阅读下面短文,从短文后各题所给的四个选项(A、B、C 和 D)中,选出可以填入空白处的最佳选项,并在答题卡上将该项涂黑。

I wouldn't have picked up that dusty card without seeing those big words: DON'T FORGET. I was _________ . Don't forget what? Under the words were three numbered items. l. Snow peas. 2. Shakespeare. 3. Sadira Kirmani. What was my name doing on someone's list?

Yesterday was my first day here. Since our teacher Mrs. Allison_________ me, nobody except the boy with _________ spoke to me and asked if he could have my cake at lunch. I tried to _________attention to the lessons, but my mind went blank. Snow peas, Shakespeare, and me? “Sadira.” I _________when Mrs. Allison called my name. “It's time to line up for _________.” As I moved through the line, I heard a girl with braces(背带) ask, “What's that?”, _________ at a pan. “Snow peas,” the lady answered. “I'll try some snow peas,” the boy behind me _________ . Snow peas! Number l on the list.

After lunch, Mrs. Allison _________ that it was “poem time.” The boy who'd asked for snow peas stood up. “OK, Wyatt.” Mrs. Allison nodded. “To be or not to be…” Wyatt began. When he _________, Mrs. Allison added, “Shakespeare wrote sonnets(十四行诗), a special kind of _________ .” Shakespeare? Number 2 on the list. I started to feel upset, _________ what would happen next.

After school, I sat alone on the bus. It was quite a while before I _________Wyatt. He smiled in a _________way, saying “I wanted to talk to you. I almost forgot.” “Forgot what'?” “You're Number 3 on my list.” So now I _________what was going on. “My mom's _________ . I'm supposed to try three new things every day.” continued Wyatt.

That night, I made my own_________ . l. Try the spinach quiche. 2. Offer my _________to the boy with glasses. 3. Say _________ to the girl with braces. Then I smiled before adding one more _________ : Thank Wyatt.

1.A. terrified B. curious C. grateful D. pleased

2.A. introduced B. encouraged C. helped D. spied

3.A. rags B. glasses C. pearl D. baggage

4.A. bring B. carry C. rely D. pay

5.A. shouted B. wandered C. jumped D. stared

6.A. class B. quiz C. lunch D. scenery

7.A. glaring B. pointing C. cheering D. mixing

8.A. worked out B. blocked out C. put out D. shouted out

9.A. confirmed B. announced C. chatted D. sought

10.A. finished B. managed C. crashed D. floated

11.A. phrase B. passage C. poem D. novel

12.A. expecting B. wondering C. screaming D. existing

13.A. crashed B. bowed C. apologized D. spotted

14.A. friendly B. amazed C. exhausted D. rude

15.A. brought up B. watch out C. found out D. caught sight of

16.A. idea B. tradition C. fault D. religion

17.A. cake B. scene C. poem D. list

18.A. card B. peas C. dessert D. buffet

19.A. thanks B. sorry C. goodbye D. hello

20.A. topic B. person C. item D. system

根据短文内容,从短文后的选项中选出能填入空白处的最佳选项。选项中有两项为多余选项。

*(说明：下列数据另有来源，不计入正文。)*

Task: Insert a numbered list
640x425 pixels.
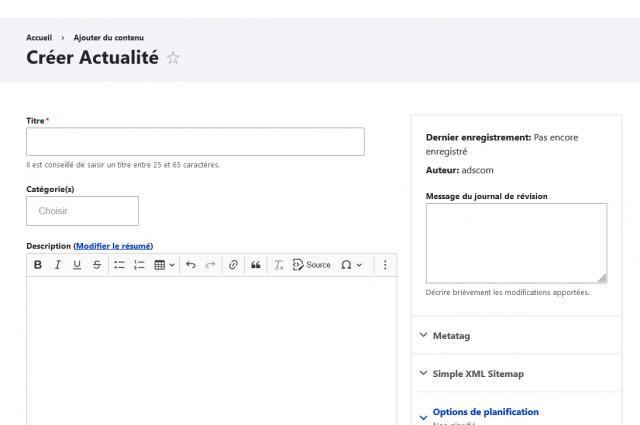Action: pos(140,265)
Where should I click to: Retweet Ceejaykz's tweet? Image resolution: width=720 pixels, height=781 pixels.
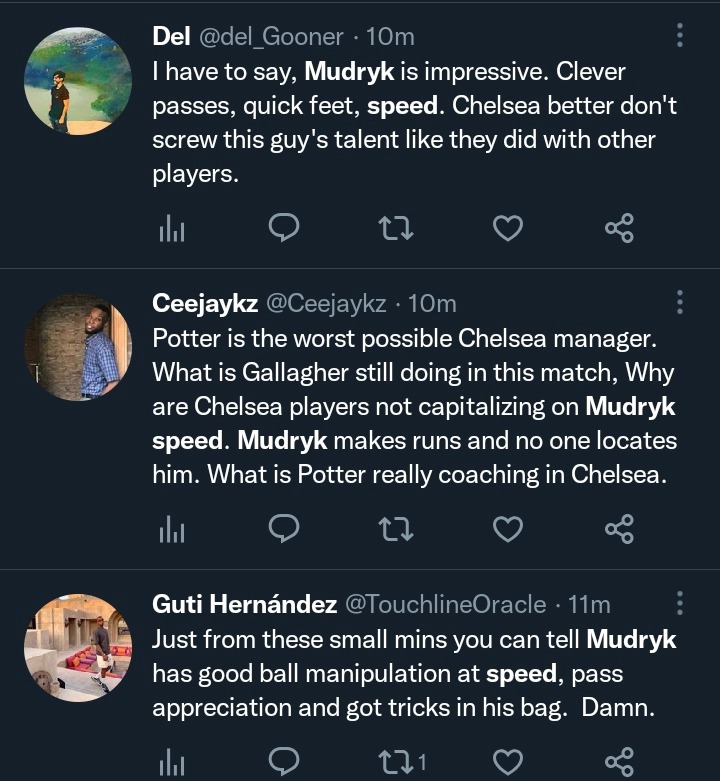click(x=396, y=528)
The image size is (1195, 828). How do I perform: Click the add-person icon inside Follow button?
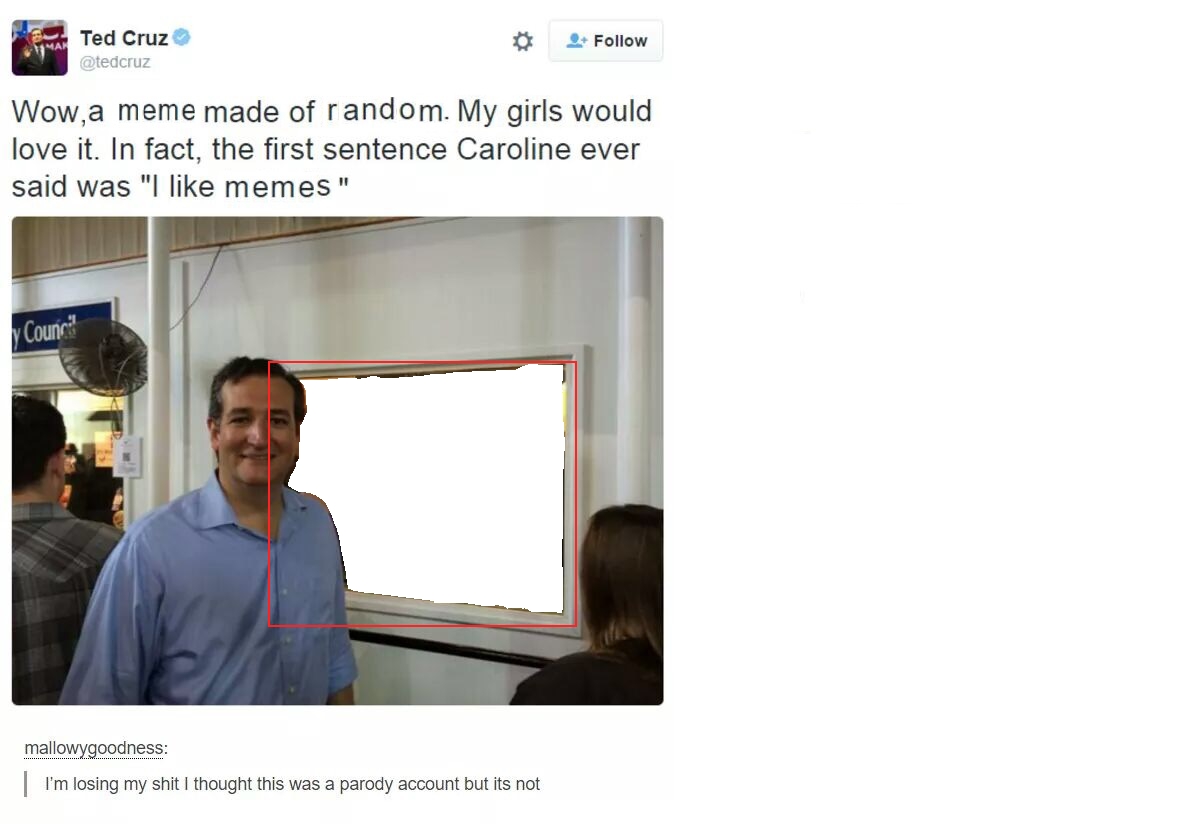576,40
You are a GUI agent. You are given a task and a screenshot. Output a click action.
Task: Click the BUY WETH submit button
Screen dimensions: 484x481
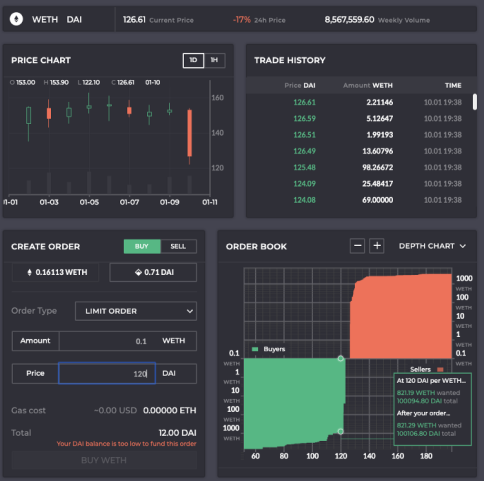click(104, 460)
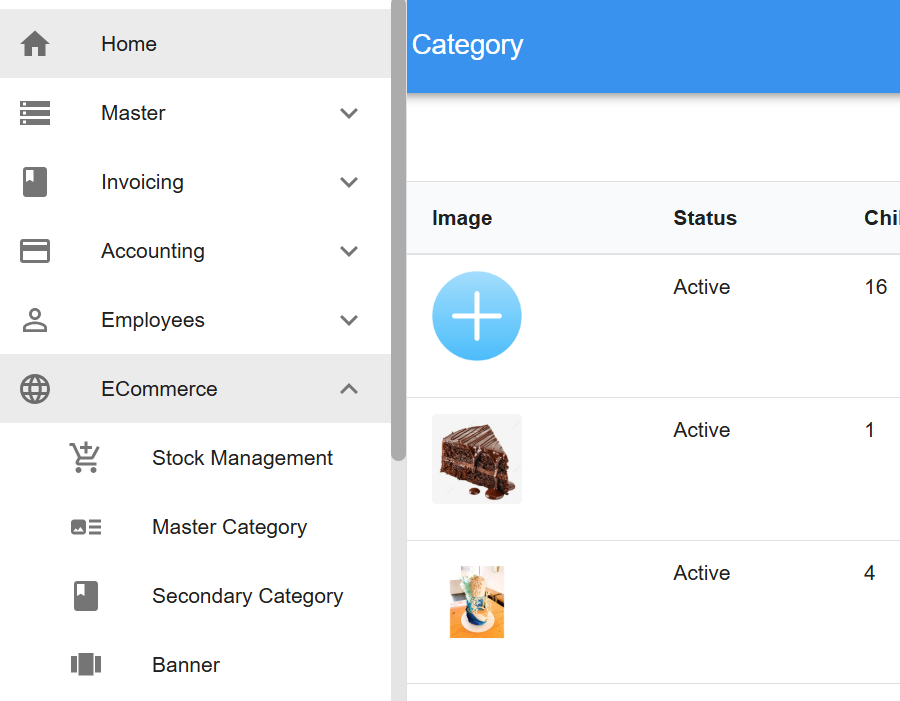
Task: Open the Secondary Category menu item
Action: (x=247, y=596)
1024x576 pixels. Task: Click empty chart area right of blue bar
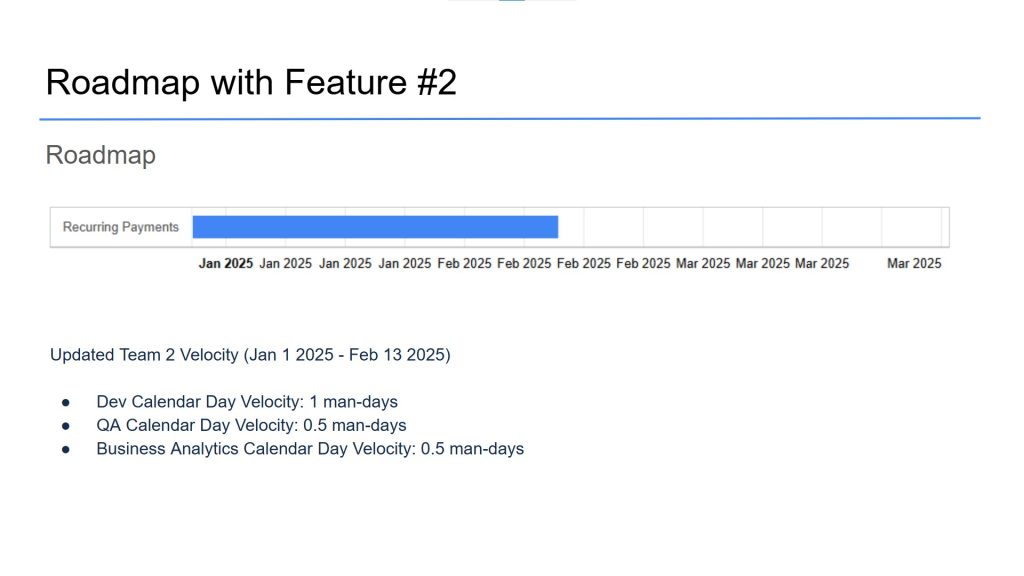pyautogui.click(x=751, y=227)
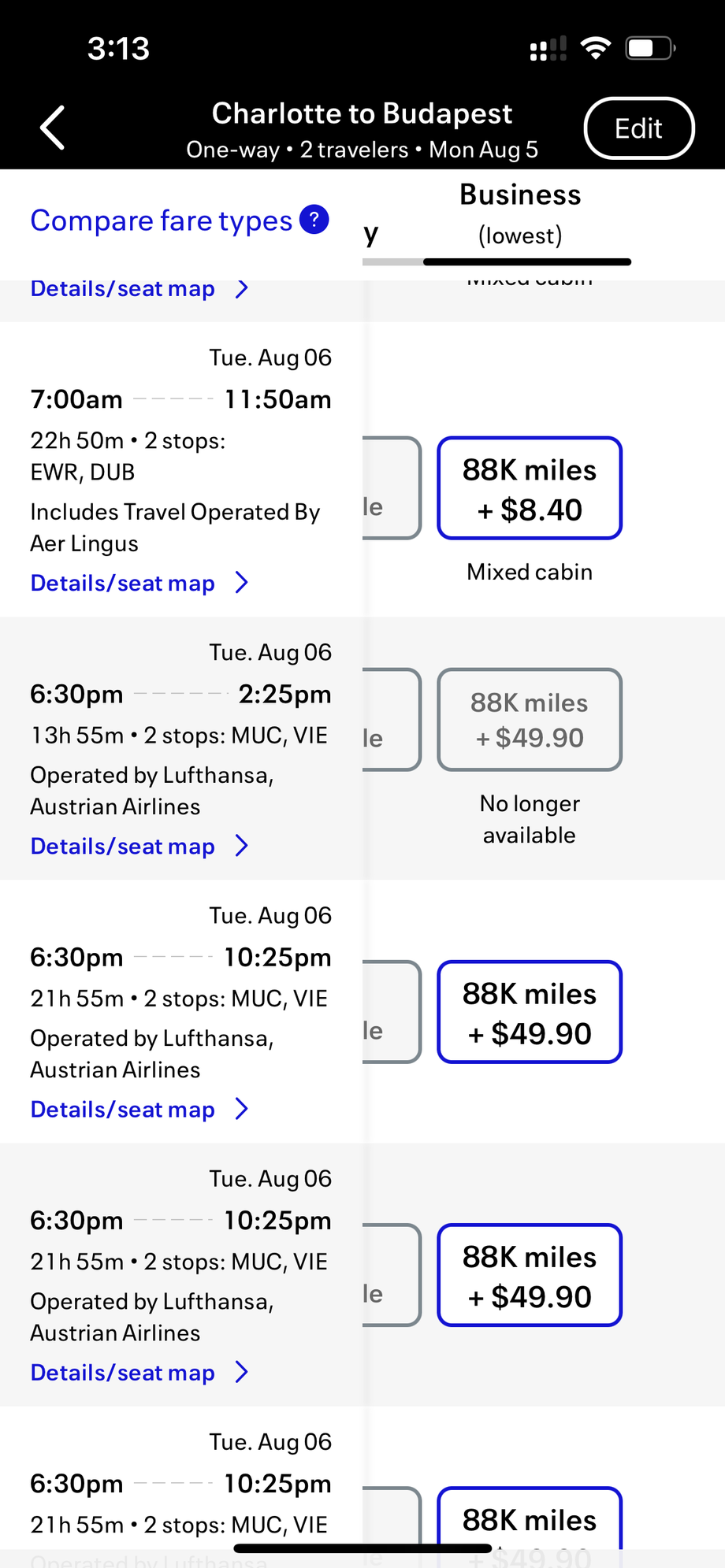Choose 88K miles + $49.90 fare, fourth flight
Viewport: 725px width, 1568px height.
point(530,1275)
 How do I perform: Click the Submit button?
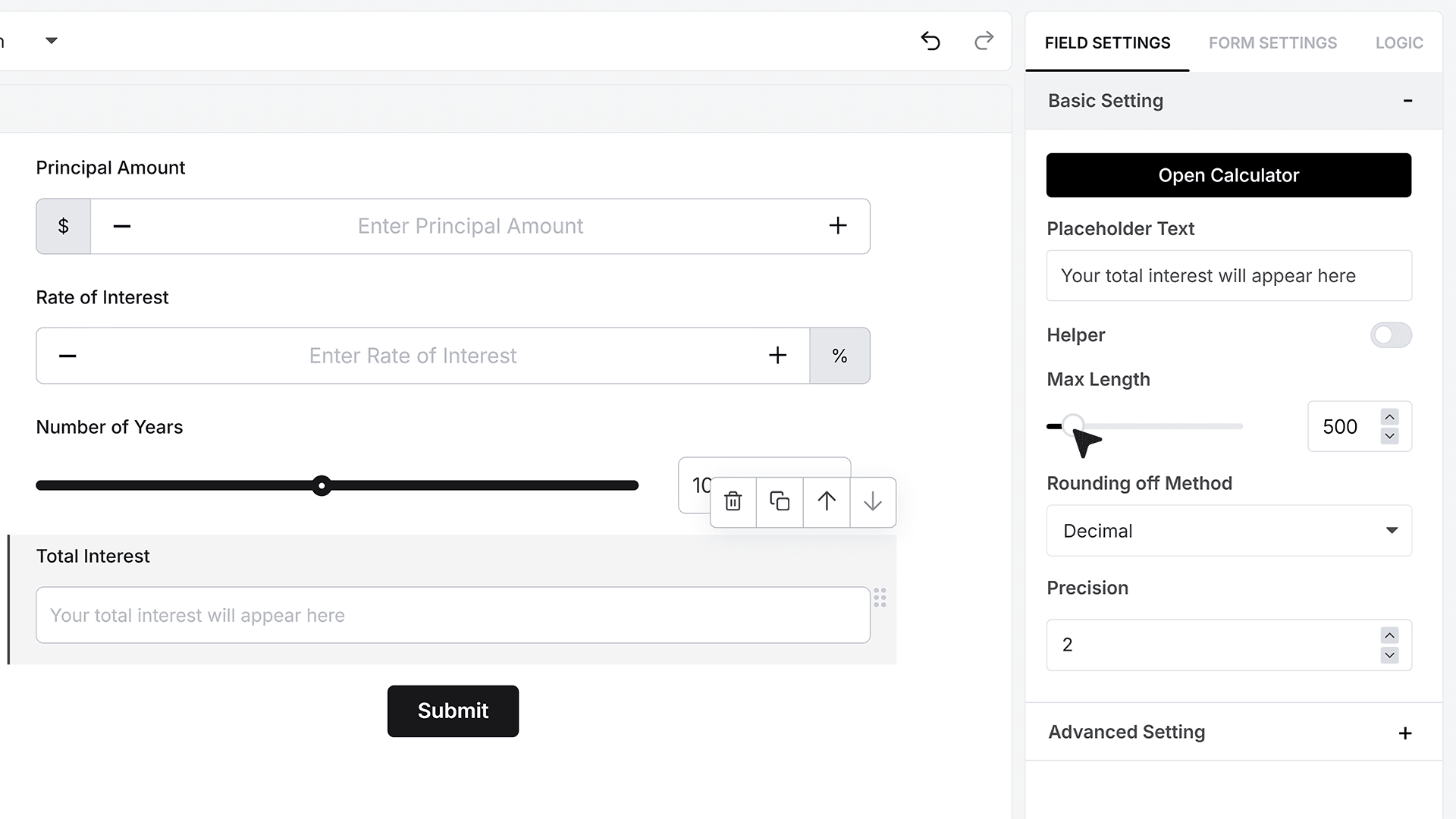[x=453, y=711]
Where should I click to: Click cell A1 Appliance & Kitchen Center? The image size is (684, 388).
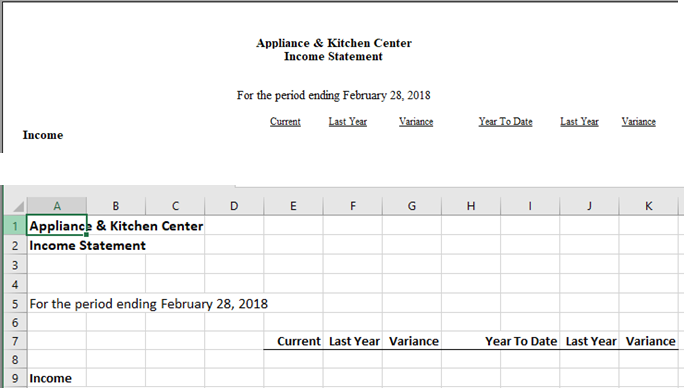57,226
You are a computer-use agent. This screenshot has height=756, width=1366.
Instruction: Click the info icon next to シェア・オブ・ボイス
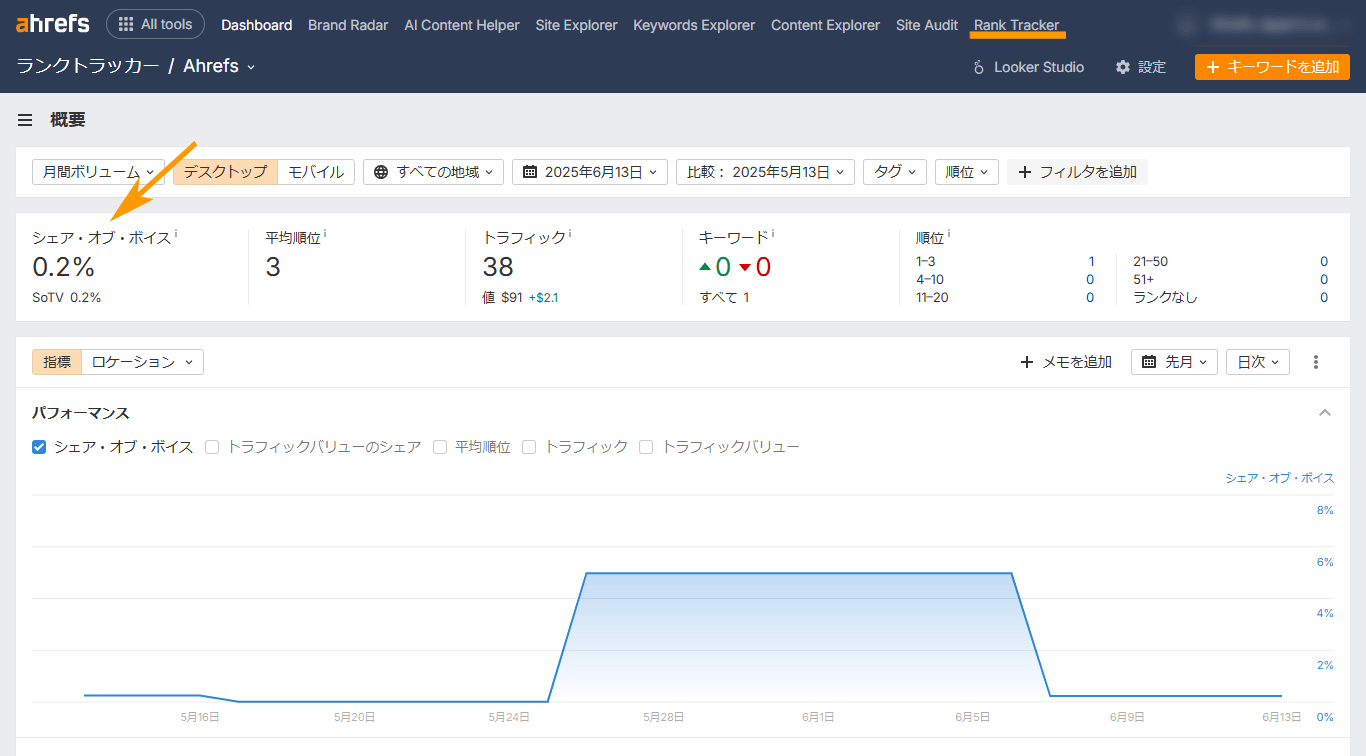tap(177, 231)
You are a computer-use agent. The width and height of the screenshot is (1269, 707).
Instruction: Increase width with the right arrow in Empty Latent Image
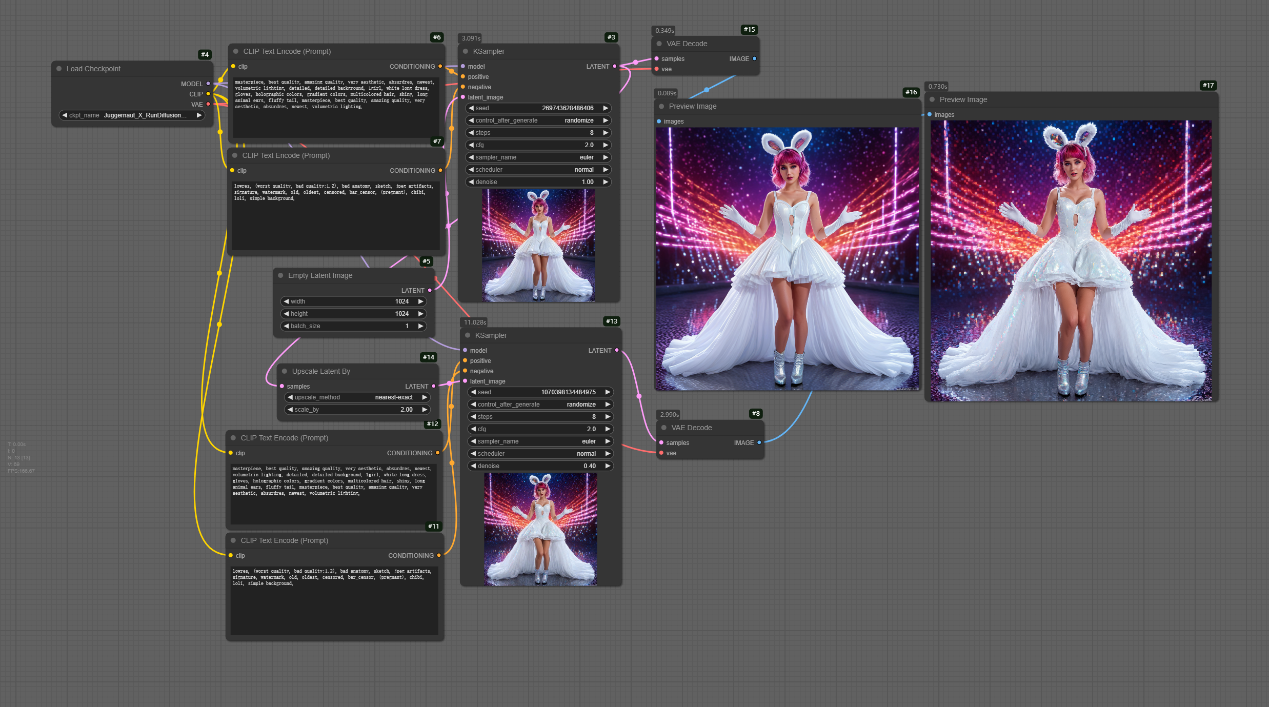(419, 301)
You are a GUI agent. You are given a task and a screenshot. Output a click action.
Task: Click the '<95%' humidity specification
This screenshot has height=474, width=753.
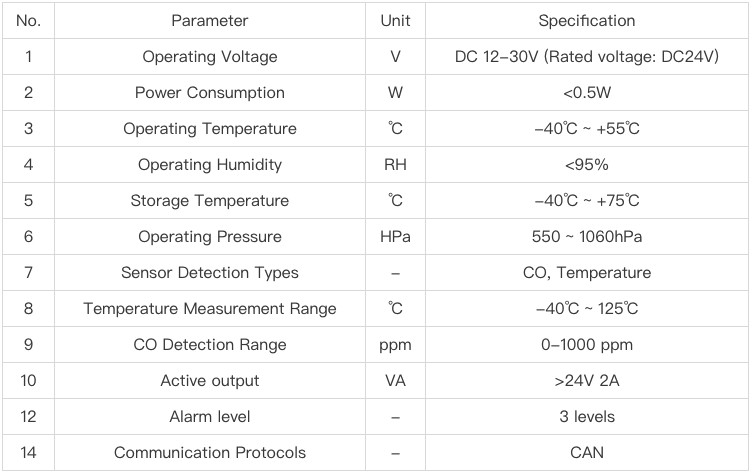(586, 164)
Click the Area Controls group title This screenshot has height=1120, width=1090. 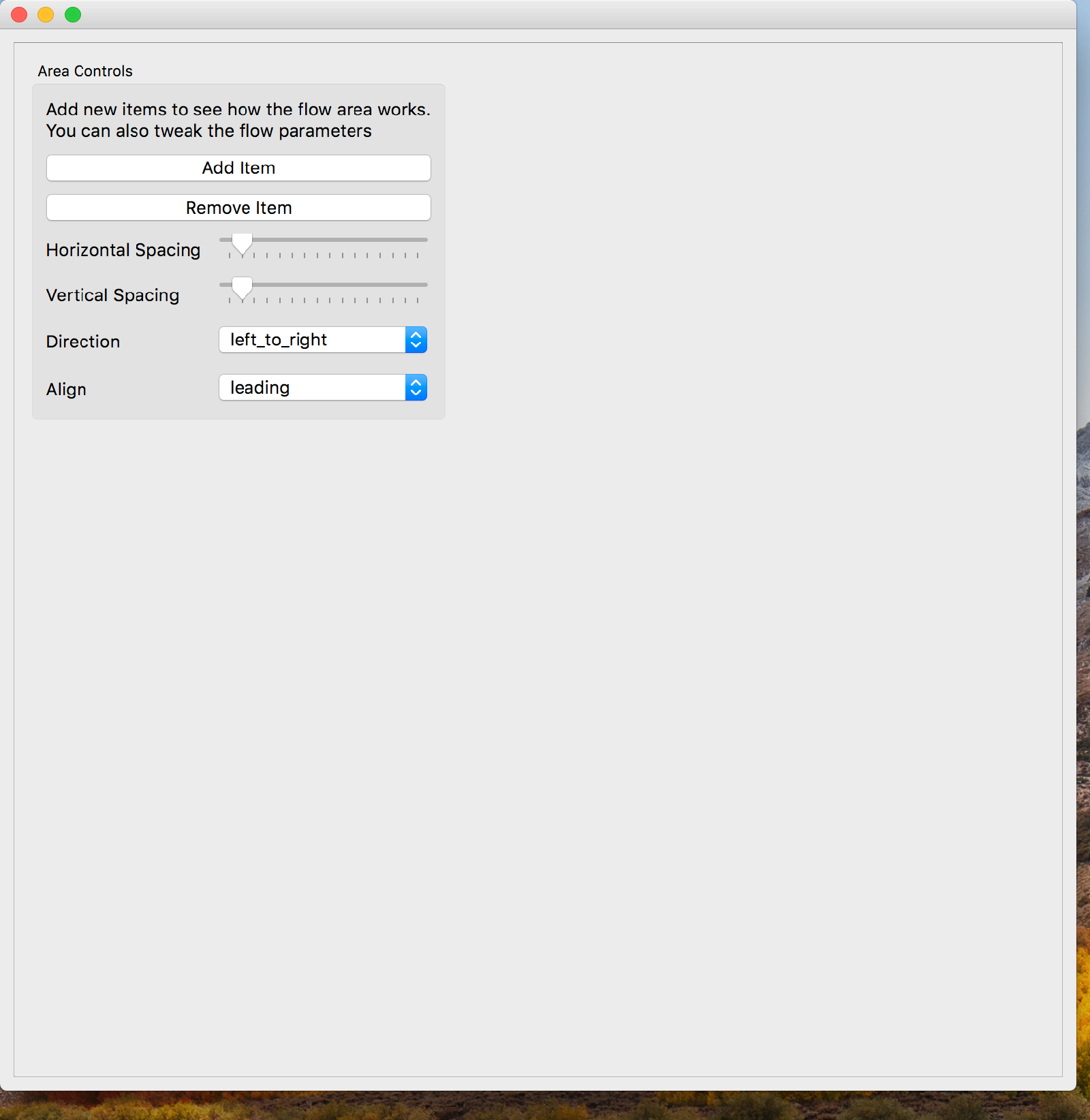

Testing the five-second rule

You may have seen a friend drop food on the floor, pick it up, and eat it, while declaring, “Five-second rule! ” It’s said that food dropped on the floor for five seconds or less is still likely to be clean. 1. .

Students at Britain’s Aston University, led by microbiology professor Anthony Hilton, tested the rule and found it to have some scientific basis. The study’s results show that food dropped for five seconds is less likely to contain bacteria than if it sits there for longer, according to Hilton.

The students also found that the type of flooring where the dropped food lands has an effect. 2. Bacteria are most likely to transfer from tiled (铺瓷砖的) surfaces to moist food when the food has stood there for more than five seconds.

3. Therefore, consumers should still be cautious. “However, the findings of this study will bring some light relief to those who have been employing the five-second rule for years, despite a general consensus that it is purely a myth,” professor Hilton said in a statement.

The research team at Aston also surveyed 500 people to find out who employs the five-second rule. Of the people surveyed, 87% said they would eat food dropped on the floor, or have done so in the past. 4. “Our study showed people are also more likely to follow the five-second rule, which our research has shown to be much more than an old wives’ tale,” Hilton says.

Still, scientists say you should be careful about eating food dropped on the floor, especially if you have doubts about the cleanliness of the surface. 5.

A. But is that true?

B. Carpeted surfaces posed the lowest risk.

C. Of those people, the majority were women.

D. We’ve just lost our last excuse to eat food off the floor.

E. Usually people recover from the infection in five to ten days.

F. There is still a risk of infection if certain bacteria are present on the dropped surface.

G. A biologist points out that one in six Americans get sick from food poisoning every year.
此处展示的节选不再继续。